Conference Abstracts
Every discipline is different, but there are some general guidelines that you can follow. Abstracts are often broken down into three paragraphs:
Actual abstract structured as follows
Paragraph 1: Introduction (comprising background and problem statement
What the problem is and why people should care. Introduce the context of your study, perhaps including the particular issue or question your study responds to. It helps if you can demonstrate that your question or issue is interesting and worth answering.
Paragraph 2: theory and methods, results
Your approach, and your results Outline your project, the theoretical or practical techniques you used, the experiment or source material, and how you answered the question you outlined in paragraph 1. Remember to explain your evidence and where it comes from, not just what it is you’re arguing. If your paper is an argument, remember to establish the steps you go through to get to the final point.

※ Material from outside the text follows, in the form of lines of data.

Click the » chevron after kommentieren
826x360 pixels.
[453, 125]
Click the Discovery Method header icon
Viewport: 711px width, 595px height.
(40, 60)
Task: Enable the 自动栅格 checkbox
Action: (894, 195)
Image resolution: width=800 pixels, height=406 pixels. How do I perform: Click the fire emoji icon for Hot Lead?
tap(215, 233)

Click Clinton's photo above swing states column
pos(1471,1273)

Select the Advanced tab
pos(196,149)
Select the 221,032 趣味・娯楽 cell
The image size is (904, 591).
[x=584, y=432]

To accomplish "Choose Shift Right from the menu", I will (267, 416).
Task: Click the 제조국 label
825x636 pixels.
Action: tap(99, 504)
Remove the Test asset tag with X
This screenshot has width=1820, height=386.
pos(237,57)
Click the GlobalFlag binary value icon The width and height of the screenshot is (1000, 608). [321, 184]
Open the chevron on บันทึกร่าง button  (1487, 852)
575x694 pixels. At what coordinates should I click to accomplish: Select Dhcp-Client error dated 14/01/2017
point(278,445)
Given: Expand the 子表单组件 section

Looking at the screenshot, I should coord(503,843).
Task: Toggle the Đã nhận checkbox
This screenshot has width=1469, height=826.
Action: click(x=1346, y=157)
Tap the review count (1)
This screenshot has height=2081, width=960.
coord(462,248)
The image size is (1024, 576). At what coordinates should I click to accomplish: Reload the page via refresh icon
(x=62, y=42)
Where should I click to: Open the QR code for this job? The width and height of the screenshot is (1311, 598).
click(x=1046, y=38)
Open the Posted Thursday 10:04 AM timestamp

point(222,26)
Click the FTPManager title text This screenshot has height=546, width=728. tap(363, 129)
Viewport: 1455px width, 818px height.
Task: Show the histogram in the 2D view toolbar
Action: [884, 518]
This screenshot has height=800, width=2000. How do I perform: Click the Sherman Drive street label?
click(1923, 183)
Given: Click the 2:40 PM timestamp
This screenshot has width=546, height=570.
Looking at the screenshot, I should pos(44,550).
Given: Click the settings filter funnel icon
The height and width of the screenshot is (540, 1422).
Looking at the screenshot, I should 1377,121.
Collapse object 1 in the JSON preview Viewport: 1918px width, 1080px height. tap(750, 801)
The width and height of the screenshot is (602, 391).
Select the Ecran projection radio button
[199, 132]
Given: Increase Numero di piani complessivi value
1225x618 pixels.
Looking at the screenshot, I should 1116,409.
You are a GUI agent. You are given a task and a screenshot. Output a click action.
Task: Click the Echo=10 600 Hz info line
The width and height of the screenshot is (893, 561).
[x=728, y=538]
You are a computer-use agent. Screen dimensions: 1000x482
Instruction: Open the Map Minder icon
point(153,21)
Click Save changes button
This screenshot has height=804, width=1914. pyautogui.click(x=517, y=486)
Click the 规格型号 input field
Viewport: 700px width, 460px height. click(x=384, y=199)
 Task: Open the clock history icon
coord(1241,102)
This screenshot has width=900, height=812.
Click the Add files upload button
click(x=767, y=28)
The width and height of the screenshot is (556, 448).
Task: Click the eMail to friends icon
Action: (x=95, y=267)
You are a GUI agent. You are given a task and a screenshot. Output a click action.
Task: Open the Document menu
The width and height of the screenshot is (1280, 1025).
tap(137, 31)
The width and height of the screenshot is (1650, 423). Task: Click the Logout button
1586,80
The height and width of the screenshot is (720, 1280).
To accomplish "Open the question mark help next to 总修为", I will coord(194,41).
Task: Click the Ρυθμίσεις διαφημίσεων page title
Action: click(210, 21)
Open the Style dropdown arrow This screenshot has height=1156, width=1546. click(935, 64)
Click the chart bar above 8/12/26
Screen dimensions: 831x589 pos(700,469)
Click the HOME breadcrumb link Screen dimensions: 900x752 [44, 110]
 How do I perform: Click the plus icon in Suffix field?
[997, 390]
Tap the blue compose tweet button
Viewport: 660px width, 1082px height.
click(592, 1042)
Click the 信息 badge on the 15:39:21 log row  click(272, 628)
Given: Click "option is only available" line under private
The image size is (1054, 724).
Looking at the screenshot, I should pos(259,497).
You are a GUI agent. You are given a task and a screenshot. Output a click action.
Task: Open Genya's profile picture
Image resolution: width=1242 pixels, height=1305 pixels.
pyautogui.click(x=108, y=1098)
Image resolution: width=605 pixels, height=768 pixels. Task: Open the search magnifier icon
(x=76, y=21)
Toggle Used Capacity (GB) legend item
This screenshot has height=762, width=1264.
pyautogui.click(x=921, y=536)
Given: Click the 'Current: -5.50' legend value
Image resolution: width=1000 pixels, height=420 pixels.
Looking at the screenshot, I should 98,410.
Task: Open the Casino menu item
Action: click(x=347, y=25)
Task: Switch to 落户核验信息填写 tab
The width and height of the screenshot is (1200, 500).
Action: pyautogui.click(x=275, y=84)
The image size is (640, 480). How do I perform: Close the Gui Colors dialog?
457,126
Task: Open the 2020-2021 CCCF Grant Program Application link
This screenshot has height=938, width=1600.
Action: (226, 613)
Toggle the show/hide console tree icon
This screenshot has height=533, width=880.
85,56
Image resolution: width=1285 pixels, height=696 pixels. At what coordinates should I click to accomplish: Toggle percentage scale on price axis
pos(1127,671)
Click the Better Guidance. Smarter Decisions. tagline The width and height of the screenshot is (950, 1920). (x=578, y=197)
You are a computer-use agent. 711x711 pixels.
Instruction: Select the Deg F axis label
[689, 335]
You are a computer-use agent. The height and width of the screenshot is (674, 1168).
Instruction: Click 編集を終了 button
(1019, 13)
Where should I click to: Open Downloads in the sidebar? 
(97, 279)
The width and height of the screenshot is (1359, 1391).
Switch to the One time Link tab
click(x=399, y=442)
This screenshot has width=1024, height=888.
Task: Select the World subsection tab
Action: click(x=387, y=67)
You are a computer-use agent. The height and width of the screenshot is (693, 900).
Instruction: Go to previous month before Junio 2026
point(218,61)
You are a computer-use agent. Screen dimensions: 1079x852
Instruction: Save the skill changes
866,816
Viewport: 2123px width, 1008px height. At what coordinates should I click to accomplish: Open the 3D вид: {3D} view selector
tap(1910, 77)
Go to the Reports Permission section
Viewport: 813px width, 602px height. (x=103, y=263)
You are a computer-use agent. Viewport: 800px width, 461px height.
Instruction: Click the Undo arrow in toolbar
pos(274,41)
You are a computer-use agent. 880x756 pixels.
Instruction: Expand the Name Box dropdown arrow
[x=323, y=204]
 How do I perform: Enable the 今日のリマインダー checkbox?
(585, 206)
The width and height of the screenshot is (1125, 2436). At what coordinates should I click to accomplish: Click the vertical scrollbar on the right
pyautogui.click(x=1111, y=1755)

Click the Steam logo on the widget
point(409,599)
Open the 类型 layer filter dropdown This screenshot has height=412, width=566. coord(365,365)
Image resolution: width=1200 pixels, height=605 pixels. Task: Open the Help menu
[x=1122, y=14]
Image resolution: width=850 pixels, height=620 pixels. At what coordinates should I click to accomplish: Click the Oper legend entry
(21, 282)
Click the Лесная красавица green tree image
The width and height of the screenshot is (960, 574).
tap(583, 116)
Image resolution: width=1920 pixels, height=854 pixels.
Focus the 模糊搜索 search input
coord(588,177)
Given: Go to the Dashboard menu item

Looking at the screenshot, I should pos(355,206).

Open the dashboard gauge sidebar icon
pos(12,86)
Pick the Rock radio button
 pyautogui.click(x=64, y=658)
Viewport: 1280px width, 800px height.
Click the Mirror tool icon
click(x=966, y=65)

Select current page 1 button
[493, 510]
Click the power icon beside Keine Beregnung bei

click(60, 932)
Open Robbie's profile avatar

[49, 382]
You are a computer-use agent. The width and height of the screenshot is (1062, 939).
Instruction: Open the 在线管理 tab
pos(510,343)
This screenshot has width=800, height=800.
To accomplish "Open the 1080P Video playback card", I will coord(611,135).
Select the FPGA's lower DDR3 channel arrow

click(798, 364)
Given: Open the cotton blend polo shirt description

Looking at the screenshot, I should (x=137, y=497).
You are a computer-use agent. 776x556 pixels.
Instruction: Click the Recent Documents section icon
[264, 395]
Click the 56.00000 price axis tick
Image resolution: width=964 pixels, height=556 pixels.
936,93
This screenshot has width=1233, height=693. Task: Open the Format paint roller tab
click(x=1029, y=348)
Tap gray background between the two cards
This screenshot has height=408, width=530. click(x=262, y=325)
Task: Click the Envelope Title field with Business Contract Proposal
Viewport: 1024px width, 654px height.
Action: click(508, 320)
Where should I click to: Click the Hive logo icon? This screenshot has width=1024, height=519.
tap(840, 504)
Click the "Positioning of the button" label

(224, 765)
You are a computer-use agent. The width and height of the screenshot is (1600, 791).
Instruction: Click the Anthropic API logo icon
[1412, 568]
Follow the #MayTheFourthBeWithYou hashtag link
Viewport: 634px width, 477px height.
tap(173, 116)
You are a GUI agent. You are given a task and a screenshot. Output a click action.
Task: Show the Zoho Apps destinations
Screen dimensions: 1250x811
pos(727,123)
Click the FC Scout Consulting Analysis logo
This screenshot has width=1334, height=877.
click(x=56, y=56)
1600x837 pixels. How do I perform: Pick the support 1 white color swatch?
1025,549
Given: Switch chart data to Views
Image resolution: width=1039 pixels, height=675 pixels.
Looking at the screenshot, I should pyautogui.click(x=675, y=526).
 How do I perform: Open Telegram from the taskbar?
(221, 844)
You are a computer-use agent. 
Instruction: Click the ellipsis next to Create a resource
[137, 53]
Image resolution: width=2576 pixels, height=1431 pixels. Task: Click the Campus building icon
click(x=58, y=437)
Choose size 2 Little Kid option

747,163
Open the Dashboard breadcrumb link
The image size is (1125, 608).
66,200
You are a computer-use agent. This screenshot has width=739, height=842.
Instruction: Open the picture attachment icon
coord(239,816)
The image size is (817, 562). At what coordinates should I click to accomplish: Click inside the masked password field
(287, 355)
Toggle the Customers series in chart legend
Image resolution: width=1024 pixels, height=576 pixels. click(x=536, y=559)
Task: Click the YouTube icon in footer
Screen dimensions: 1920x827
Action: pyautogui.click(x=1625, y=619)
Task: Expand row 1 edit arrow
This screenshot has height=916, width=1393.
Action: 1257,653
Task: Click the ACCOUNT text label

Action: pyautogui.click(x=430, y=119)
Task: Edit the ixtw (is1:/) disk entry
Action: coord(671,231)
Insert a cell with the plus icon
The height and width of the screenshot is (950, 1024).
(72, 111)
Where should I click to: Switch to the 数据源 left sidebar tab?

Paragraph 3: conclusions and discussion
why people should listen to you Here you discuss briefly how your work affects the wider context of your discipline, and why it is relevant and exciting. You need to convince the reader that your research is significant and that you deserve the time to present it.
Useful Phrases: Highlighting the Outcome
As the first three parts of the conference abstract are similar to the first three moves of the research paper Introductions, you may use the appropriate useful phrases given above for writing your conference abstracts. Below are useful phrases, which realize conclusions of the conference abstract.
Finally, ... implications will be drawn from the results obtained.
Tentative explanations for ... are offered.
The paper closes with several suggestions on ...
The paper implies a number of practical recommendations to ...
The paper will conclude by ...
As a final point, a conclusion involving ... will be offered.